The owner of Revolution Radio has sent a heartfelt letter to the new Prime Minister, David Cameron, expressing his concern, anger and frustration over recent industry developments that he claims have hindered his station, and forced many others off the air.
Steve Penk also called the Radio Amnesty farcical, misleading and dishonest.
The former television presenter and Virgin Radio breakfast host insists that his intention is to offer the new Coalition Government some timely, meaningful and actionable advice “from the coalface” with a view to potentially saving the country millions of pounds whilst preserving jobs and enabling the few remaining traditional local radio stations to continue providing a service that is truly valued by the listening public.
Echoing comments made earlier this week on RadioToday.co.uk by UKRD Chief Executive, William Rogers, Penk regards the recently introduced Radio Amnesty initiative as “farcical, misleading and dishonest”.
“An ‘Amnesty’ is generally understood to be when something dangerous, illegal or harmful can be handed in with no risk of penalty” says Penk. “The inference of the ‘Radio Amnesty’ campaign – now being advertised heavily on BBC Radio – is that conventional FM radio sets are about to become ‘white elephants’ and that the only way to listen in the future will be via DAB. What utter nonsense!”
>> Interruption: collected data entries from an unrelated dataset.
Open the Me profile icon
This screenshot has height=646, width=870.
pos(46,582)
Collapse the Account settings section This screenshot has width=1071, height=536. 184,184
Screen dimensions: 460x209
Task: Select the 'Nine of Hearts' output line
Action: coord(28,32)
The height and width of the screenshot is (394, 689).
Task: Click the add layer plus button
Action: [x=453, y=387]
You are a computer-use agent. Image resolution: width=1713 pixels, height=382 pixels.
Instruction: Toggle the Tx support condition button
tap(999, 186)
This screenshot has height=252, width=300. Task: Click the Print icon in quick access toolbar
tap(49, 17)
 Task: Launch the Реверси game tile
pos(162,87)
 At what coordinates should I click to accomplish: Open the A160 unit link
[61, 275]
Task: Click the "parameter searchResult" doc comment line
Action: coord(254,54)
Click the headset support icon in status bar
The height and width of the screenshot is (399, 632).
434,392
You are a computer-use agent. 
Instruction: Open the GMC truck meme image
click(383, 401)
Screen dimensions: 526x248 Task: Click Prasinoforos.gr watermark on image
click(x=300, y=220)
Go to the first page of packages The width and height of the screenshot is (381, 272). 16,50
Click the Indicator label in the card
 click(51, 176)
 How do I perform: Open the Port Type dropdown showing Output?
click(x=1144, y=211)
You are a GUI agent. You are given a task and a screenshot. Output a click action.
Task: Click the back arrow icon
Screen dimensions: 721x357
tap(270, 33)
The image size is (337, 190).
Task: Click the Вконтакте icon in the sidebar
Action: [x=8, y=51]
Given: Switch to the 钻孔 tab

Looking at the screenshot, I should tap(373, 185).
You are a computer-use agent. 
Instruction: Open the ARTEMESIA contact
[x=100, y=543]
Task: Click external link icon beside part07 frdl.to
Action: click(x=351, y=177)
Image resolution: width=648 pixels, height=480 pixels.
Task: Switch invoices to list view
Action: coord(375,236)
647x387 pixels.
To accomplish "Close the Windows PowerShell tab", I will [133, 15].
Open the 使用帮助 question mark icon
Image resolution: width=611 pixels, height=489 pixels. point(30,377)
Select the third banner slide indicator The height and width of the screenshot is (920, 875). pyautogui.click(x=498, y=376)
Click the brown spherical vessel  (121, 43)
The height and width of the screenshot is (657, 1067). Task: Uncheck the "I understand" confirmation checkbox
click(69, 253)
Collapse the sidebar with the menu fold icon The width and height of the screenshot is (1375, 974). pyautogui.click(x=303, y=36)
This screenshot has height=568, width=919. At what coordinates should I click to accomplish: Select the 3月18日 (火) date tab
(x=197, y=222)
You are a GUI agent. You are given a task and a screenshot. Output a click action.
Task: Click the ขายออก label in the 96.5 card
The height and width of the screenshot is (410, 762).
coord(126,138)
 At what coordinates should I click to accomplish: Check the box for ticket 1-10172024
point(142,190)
This is Penk’s advice to Cameron:
“I urge you to seriously consider an immediate end to the madness that is DAB. I’m deadly serious. Draw a line and move on. Yes, FM will one day face the same fate as short wave and medium wave platforms, (although they both still exist), as online and wifi radio listening grows but the industry will deal with it. By calling an immediate end to the proliferation of DAB you will save countless millions of pounds, face zero risk of upsetting the general public and, bizarrely, this strategy could save thousands of jobs up and down the country at radio stations just like my own”.
Ofcom also comes under fire with Penk calling for a new “dedicated ‘Champion’ for Commercial and Community Radio” as opposed to what he describes as a “super Regulator that is seemingly making life as difficult as possible for us”. Penk highlights an apparent ‘disconnect’ within Ofcom that has led to neighbouring radio stations receiving wildly contrasting treatment.
“When Ofcom slapped a £50,000 License re-application fee on me I had to take out a bridging loan in order to stay in business. They were totally intransigent and unsympathetic to my plight”, claims Penk. “Then I discover that they’ve handed £40,000 on a plate to my competitors to pay for a new Regional Sales Manager. And these are supposedly ‘not for profit’ Community Radio stations. How can that be right?” asks Penk.
Today, RadioToday.co.uk has asked for comments from Digital Radio UK and the commercial radio body RadioCentre, but neither have anything further to add on the strong objections some of the UK's radio groups hold.